* _TASK REQUIREMENTS_
Please copy the entries below word for word, leaving out any image.

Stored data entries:
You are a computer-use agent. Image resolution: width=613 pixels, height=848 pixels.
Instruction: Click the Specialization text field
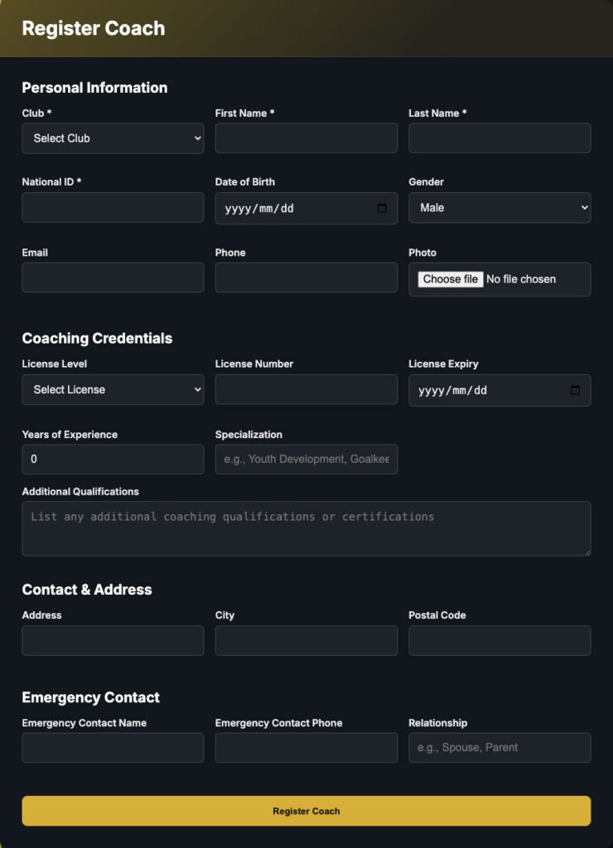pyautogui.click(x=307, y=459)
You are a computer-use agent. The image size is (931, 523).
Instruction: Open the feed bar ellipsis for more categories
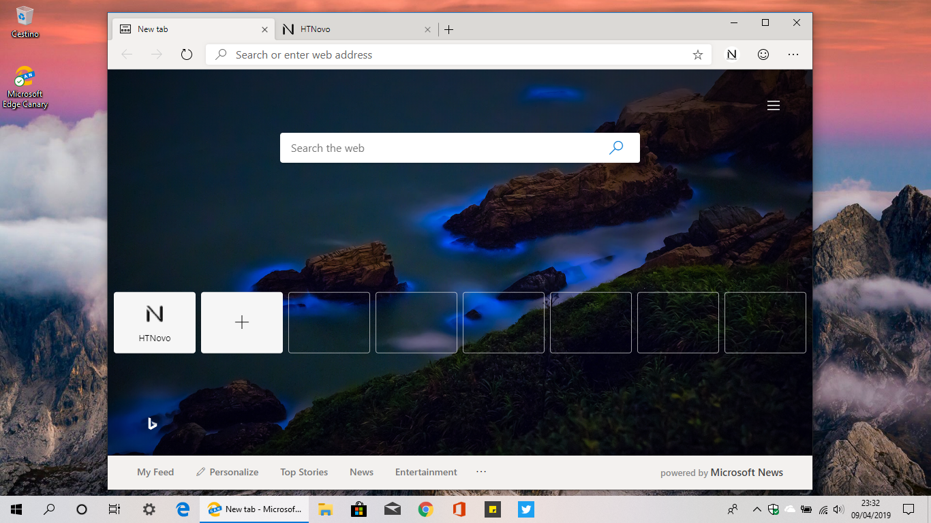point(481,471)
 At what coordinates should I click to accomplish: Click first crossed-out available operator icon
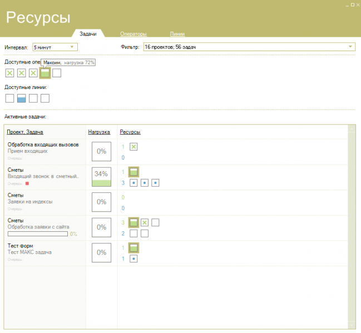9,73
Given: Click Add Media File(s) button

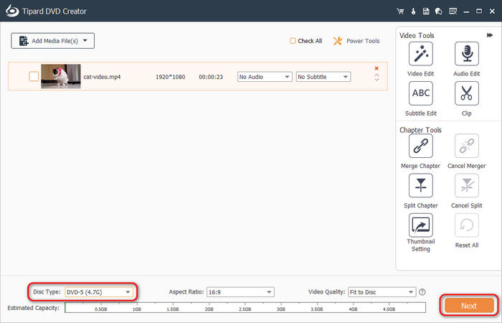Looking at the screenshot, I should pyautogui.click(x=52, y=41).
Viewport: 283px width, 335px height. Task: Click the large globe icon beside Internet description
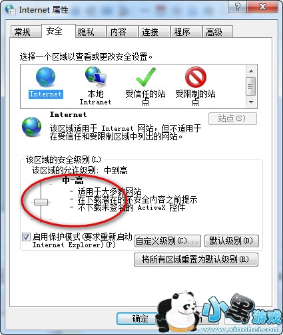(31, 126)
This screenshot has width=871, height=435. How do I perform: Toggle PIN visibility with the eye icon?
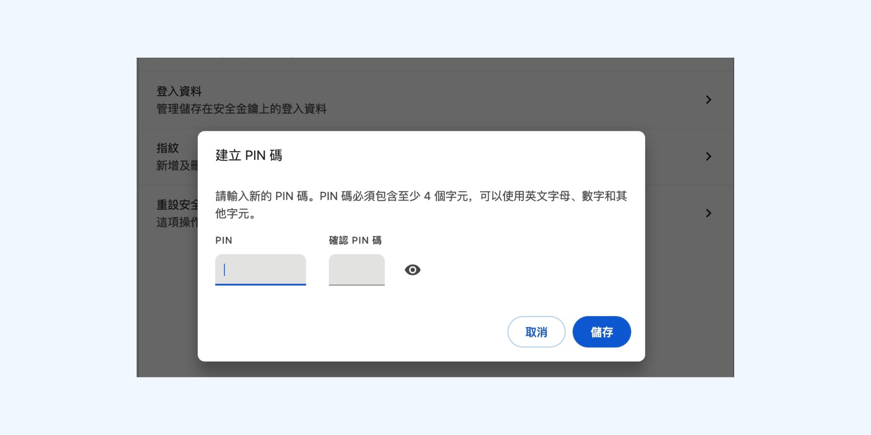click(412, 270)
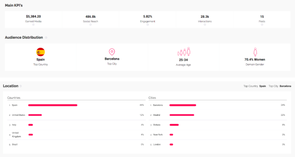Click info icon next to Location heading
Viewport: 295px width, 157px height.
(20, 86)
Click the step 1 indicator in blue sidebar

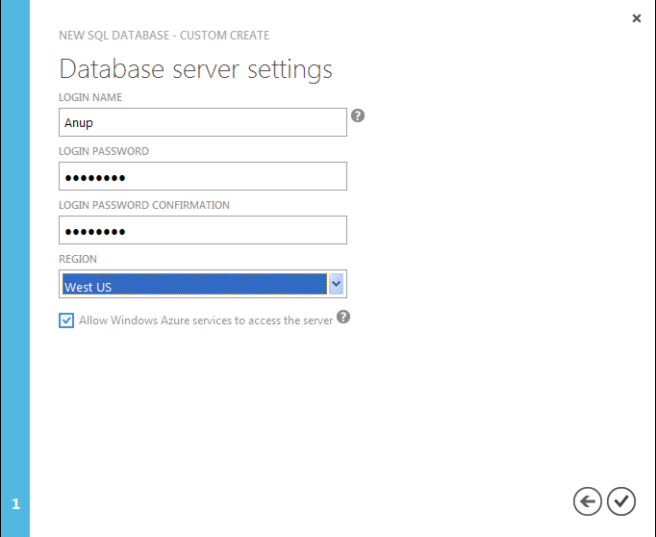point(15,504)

* _OUTPUT OF THE EXERCISE_
You are a computer-use agent. Image resolution: width=613 pixels, height=848 pixels.
Instruction: Click the Specialization text field
pyautogui.click(x=307, y=459)
You are a computer-use agent. The image size is (931, 523).
Instruction: Open the feed bar ellipsis for more categories
point(481,471)
 At what coordinates should I click to accomplish: Click first crossed-out available operator icon
9,73
Given: Click Add Media File(s) button

Looking at the screenshot, I should pyautogui.click(x=52, y=41).
Viewport: 283px width, 335px height. Task: Click the large globe icon beside Internet description
(31, 126)
This screenshot has width=871, height=435. How do I perform: Toggle PIN visibility with the eye icon?
click(412, 270)
Click info icon next to Location heading
Viewport: 295px width, 157px height.
(20, 86)
Click the step 1 indicator in blue sidebar

point(15,504)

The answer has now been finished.